Entrada:
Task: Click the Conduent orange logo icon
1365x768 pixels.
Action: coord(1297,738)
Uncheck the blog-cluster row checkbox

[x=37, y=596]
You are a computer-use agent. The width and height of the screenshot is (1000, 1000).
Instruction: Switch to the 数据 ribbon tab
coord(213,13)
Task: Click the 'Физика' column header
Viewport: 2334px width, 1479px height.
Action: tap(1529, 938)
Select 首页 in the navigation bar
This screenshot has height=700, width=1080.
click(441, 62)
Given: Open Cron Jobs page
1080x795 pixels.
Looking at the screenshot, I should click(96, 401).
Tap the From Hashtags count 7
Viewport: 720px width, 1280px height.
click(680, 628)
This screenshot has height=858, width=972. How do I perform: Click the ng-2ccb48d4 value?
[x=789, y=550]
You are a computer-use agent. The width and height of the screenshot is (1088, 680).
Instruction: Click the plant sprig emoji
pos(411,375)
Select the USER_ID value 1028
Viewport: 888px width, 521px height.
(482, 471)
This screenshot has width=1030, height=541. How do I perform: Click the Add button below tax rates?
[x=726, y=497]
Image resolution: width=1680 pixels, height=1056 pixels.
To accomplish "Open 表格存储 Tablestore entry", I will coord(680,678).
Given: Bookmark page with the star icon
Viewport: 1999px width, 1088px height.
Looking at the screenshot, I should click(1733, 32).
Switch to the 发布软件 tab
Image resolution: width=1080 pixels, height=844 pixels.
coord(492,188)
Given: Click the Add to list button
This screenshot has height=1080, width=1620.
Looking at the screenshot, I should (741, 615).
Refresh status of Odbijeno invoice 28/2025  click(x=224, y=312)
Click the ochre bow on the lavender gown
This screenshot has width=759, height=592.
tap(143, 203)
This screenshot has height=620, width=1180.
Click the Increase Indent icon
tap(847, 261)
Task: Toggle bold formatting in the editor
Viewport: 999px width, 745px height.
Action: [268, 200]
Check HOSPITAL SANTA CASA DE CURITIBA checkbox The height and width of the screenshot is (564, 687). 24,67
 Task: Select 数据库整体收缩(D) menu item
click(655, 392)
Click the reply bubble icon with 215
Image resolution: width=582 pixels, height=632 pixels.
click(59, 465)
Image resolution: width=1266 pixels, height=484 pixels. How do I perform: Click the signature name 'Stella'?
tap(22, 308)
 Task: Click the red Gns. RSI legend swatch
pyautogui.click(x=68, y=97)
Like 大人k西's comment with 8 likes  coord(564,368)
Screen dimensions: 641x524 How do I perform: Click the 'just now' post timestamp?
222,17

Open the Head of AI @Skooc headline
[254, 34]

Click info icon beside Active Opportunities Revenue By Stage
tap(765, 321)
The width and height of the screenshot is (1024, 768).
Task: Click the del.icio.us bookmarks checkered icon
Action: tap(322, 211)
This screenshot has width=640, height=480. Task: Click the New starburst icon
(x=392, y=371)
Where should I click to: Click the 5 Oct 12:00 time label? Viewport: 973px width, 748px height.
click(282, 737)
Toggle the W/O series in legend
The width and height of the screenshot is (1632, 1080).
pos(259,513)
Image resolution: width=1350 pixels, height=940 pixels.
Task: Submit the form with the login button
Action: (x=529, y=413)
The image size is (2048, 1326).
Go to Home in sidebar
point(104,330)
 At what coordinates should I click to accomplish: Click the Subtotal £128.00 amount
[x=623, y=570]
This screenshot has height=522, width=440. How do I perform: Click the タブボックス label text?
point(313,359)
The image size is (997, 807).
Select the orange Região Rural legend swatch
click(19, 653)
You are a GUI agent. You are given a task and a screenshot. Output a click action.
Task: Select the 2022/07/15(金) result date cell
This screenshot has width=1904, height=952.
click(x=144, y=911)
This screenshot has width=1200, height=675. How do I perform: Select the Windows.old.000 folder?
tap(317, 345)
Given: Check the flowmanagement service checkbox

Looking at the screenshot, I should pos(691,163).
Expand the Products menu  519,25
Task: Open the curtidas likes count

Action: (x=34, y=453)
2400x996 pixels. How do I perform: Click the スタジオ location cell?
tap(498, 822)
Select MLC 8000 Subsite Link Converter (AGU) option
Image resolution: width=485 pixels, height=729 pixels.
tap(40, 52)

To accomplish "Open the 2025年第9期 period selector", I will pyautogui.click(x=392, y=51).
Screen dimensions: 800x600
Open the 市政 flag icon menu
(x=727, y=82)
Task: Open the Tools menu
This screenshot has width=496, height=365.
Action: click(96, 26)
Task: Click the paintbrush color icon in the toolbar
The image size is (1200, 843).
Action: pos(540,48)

Objetivo: Copia sin ningún cambio el tramo de líneas que va desde la que contiene "This screenshot has width=1030, height=541." hasta la que contiene "tap(143, 203)", con ambas incluidas.

Respuesta del ejercicio:
This screenshot has width=1030, height=541. How do I perform: Click the Add button below tax rates?
[x=726, y=497]
Image resolution: width=1680 pixels, height=1056 pixels.
To accomplish "Open 表格存储 Tablestore entry", I will coord(680,678).
Given: Bookmark page with the star icon
Viewport: 1999px width, 1088px height.
Looking at the screenshot, I should click(1733, 32).
Switch to the 发布软件 tab
Image resolution: width=1080 pixels, height=844 pixels.
coord(492,188)
Given: Click the Add to list button
This screenshot has height=1080, width=1620.
Looking at the screenshot, I should (741, 615).
Refresh status of Odbijeno invoice 28/2025  click(x=224, y=312)
Click the ochre bow on the lavender gown
This screenshot has width=759, height=592.
tap(143, 203)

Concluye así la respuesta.